Since I also started to do some programming on this computer it is no coincidence that so far all of my apps are sporting one or the other similarity to that cool computer‘s style.


(Photograph by Rama, Wikimedia Commons, Cc-by-sa-2.0-fr)

CPCWIKI.EU features a lot of detailed information and a good forum about them.


Another quite popular 8bit computer that was around at the time.


Commodore founder Jack Tramiel had to leave or anyway left the company for Atari and competed with Commodore in the 16bit home computer era.


After others had envisioned and come up with actual microcomputers already in about the second half of the 70s it still was a very big deal and game changer when IBM entered the market in 1981 with their IBM PC.

At the time the status of the ‘Big Blue’ company eased the establishment of their chosen system as a standard that other computer manufacturers would start to adopt and follow too.

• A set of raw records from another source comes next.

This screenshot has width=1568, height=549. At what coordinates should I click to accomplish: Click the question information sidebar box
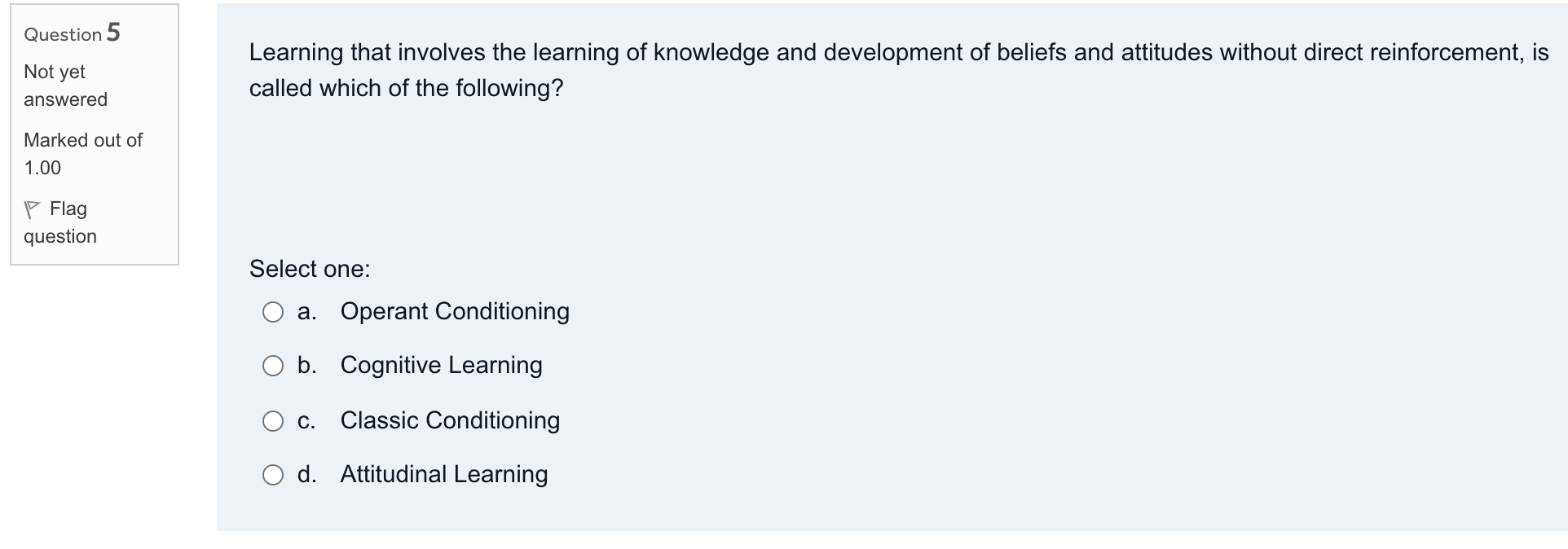[x=92, y=134]
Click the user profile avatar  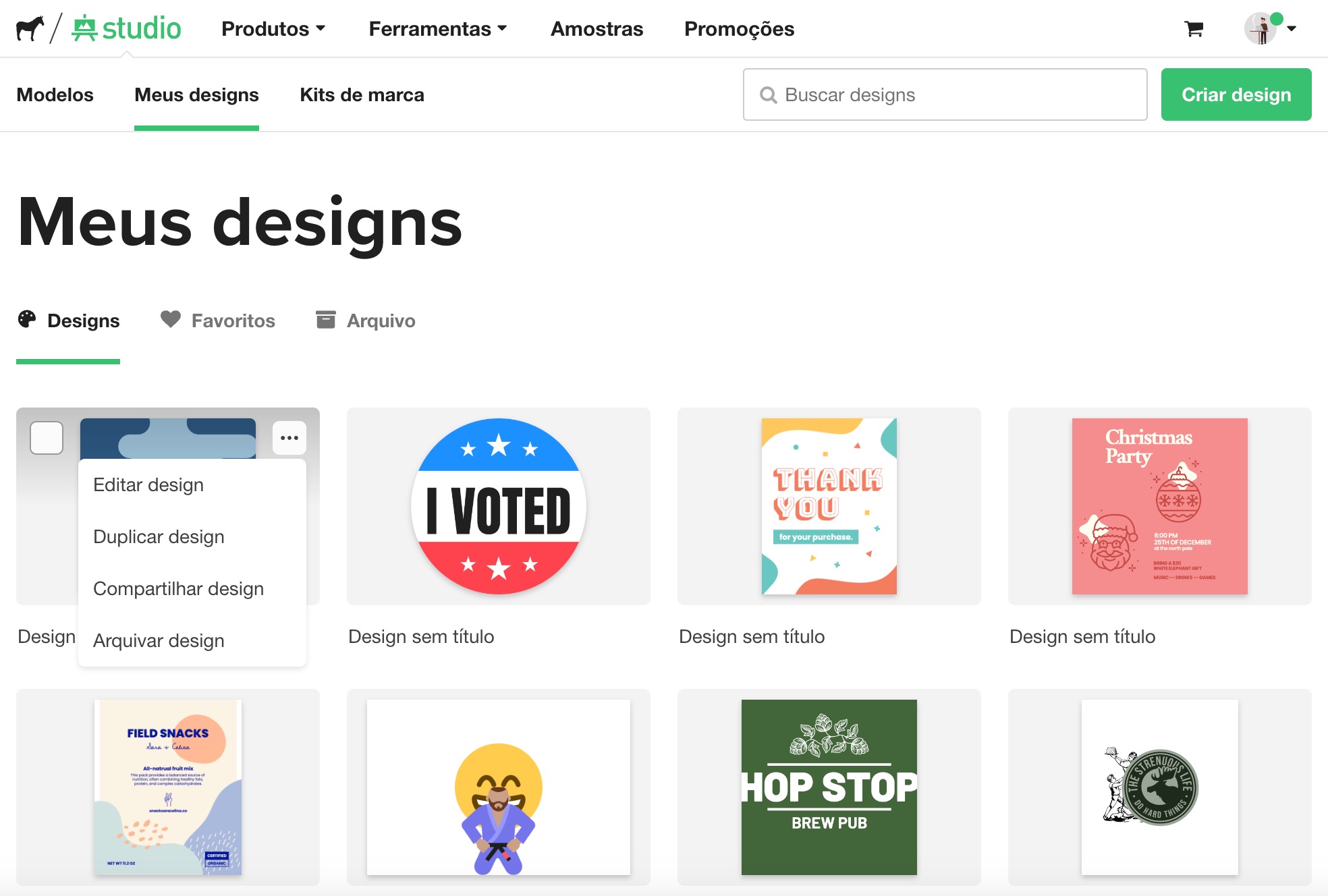tap(1261, 29)
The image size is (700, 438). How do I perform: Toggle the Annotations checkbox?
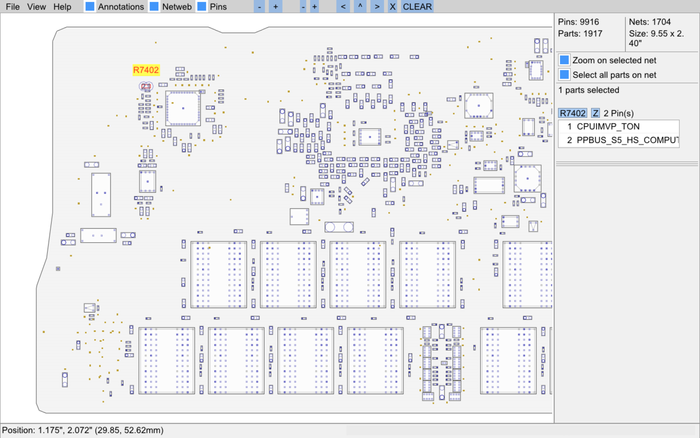91,7
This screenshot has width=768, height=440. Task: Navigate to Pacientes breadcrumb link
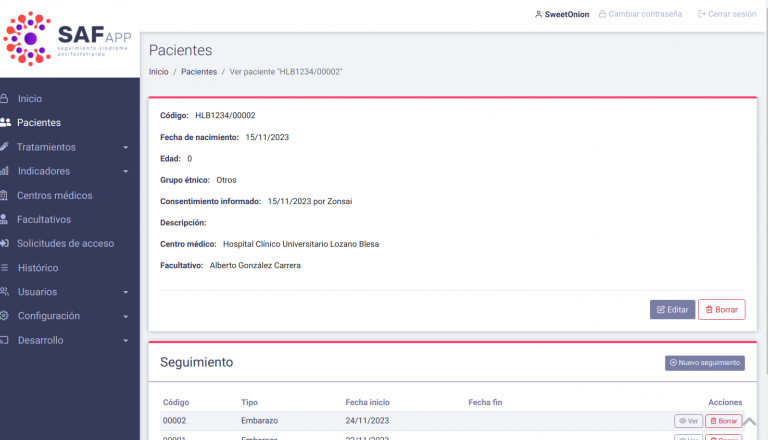click(x=199, y=72)
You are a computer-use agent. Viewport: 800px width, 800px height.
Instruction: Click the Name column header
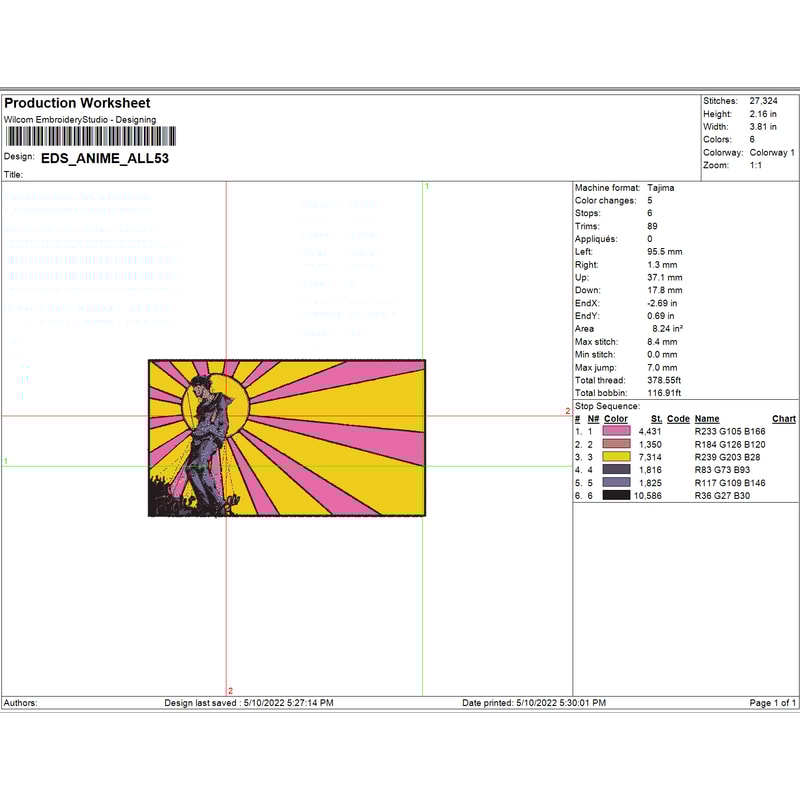(x=707, y=419)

Over the years this standard based on an open architecture around an Intel CPU developed a life of its own with ever decreasing dependance on what IBM would contribute.

Outsold by often cheaper competing compatibles eventually IBM exited the consumer market in 2005 when it sold its personal computer section to Lenovo.

Of course one should also mention that IBM standard personal computers were expensive in general and first established themselves only in a ‘serious’ office environment before they eventually also took over the home computer market and became the overall personal computer standard in the 90s.